Stored dataset items:
=== Section Start ===
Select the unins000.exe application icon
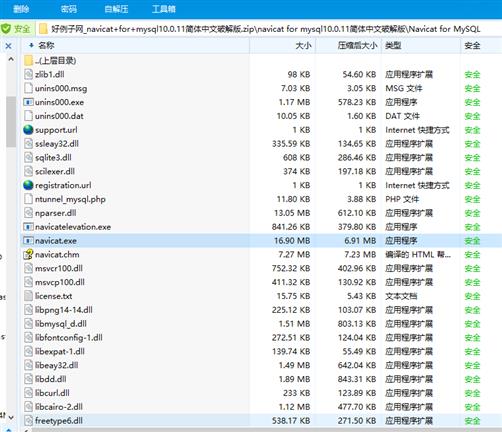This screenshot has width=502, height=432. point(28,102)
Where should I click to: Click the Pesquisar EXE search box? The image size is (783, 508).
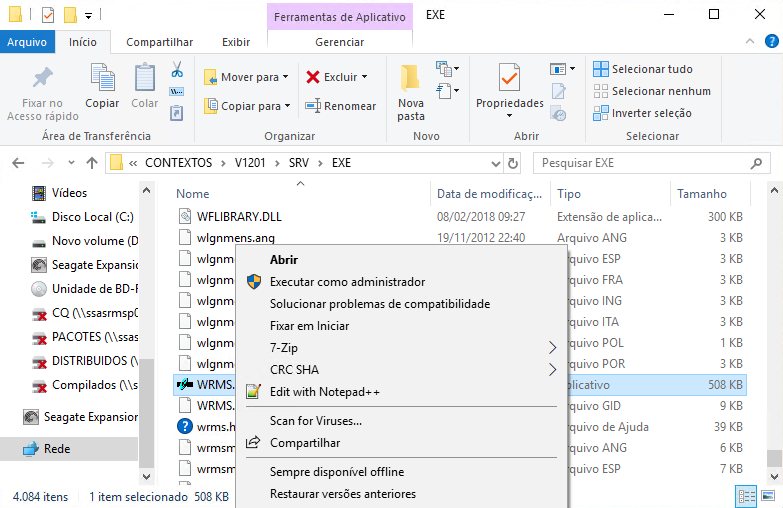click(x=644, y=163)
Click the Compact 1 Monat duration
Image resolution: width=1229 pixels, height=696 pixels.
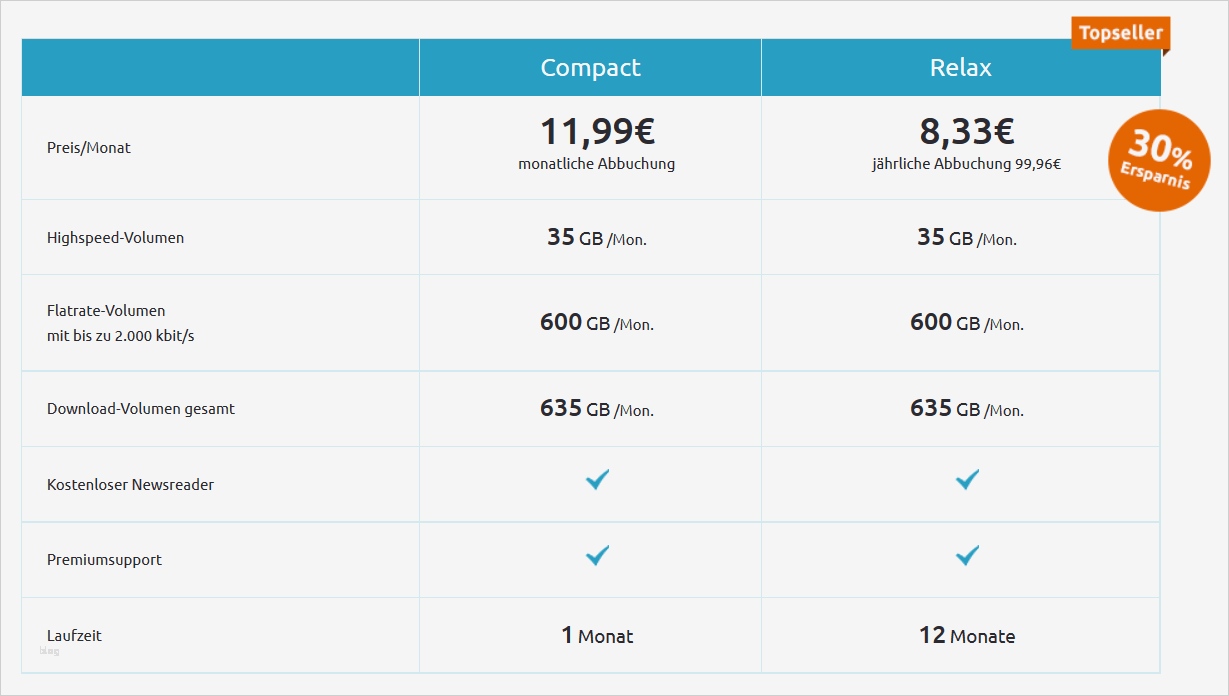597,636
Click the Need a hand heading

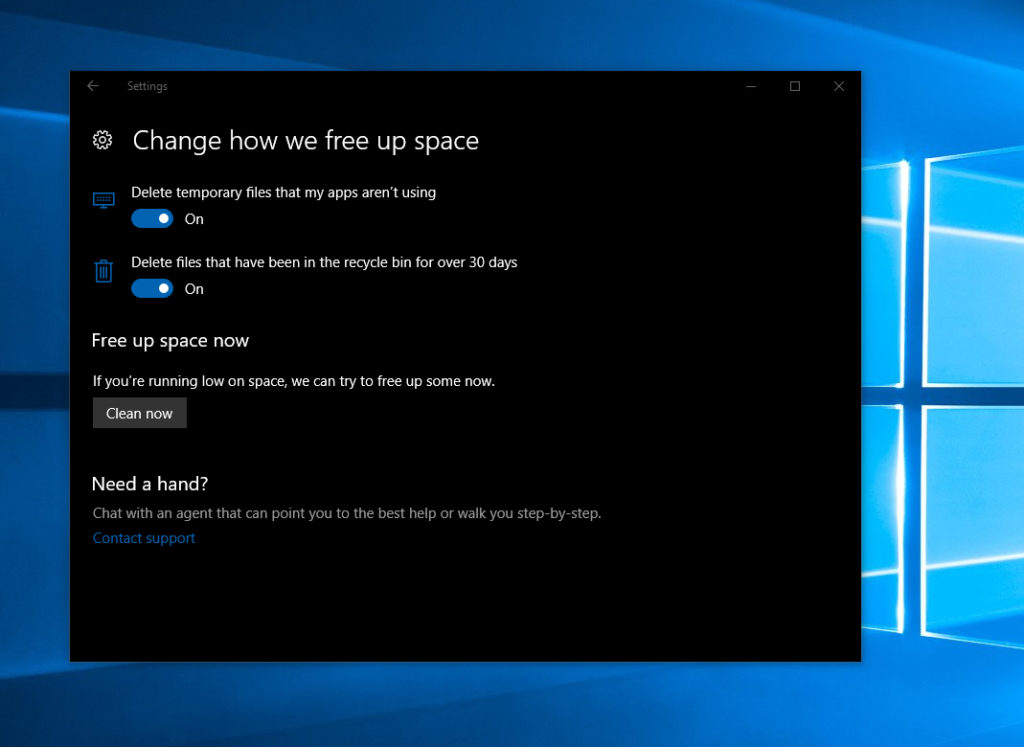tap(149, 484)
=== Section End ===
=== Section Start ===
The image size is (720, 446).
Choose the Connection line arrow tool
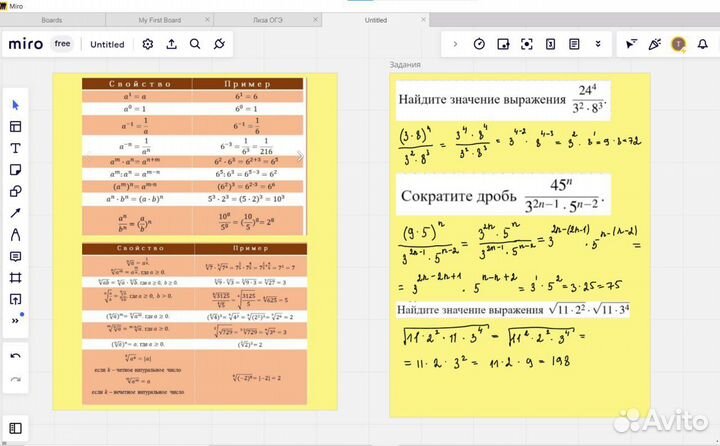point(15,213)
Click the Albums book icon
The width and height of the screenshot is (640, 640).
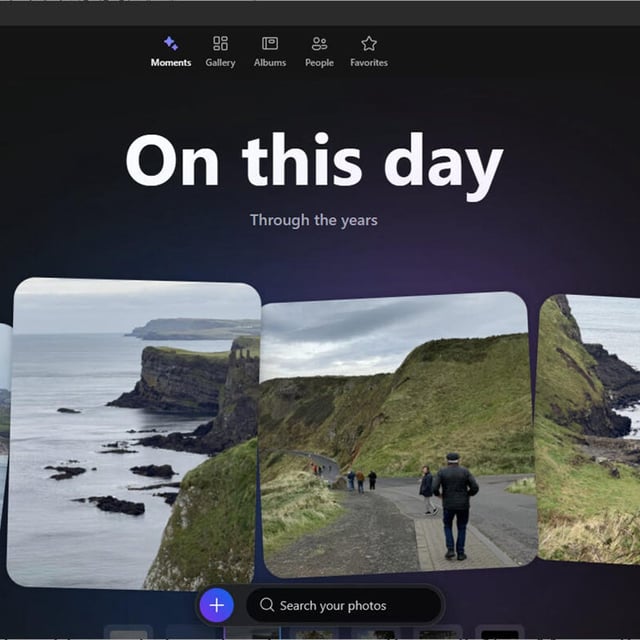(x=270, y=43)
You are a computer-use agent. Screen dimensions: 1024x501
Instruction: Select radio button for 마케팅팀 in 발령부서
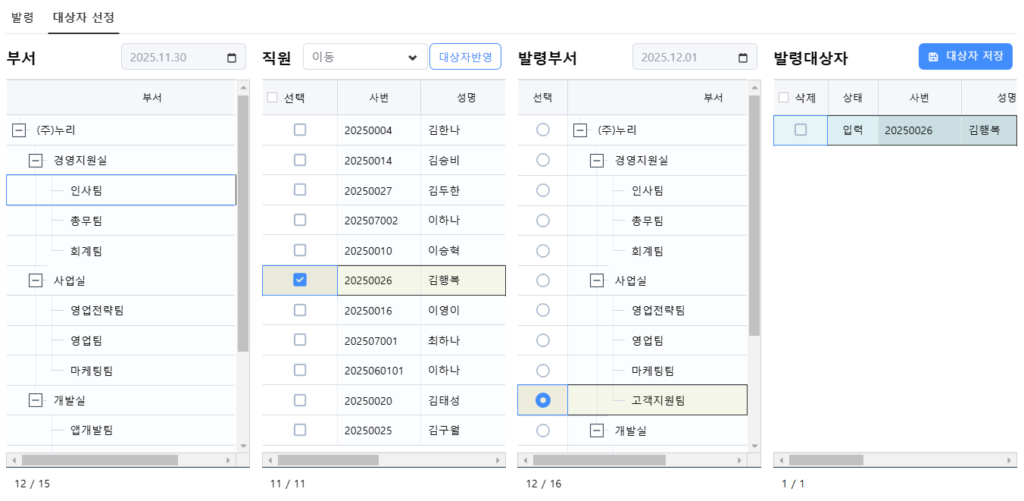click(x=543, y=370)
=== Section End ===
WHAT IS BEING ASKED »
Beginning with the line above that has "The image size is (720, 446)." and going on through the line that has "You are a computer-use", retype every line exactly and add nothing else; drop the pictures.

SOLUTION TO THE EXERCISE »
The image size is (720, 446).
Choose the Connection line arrow tool
point(15,213)
Click the Albums book icon
The width and height of the screenshot is (640, 640).
(x=270, y=43)
You are a computer-use agent. Screen dimensions: 1024x501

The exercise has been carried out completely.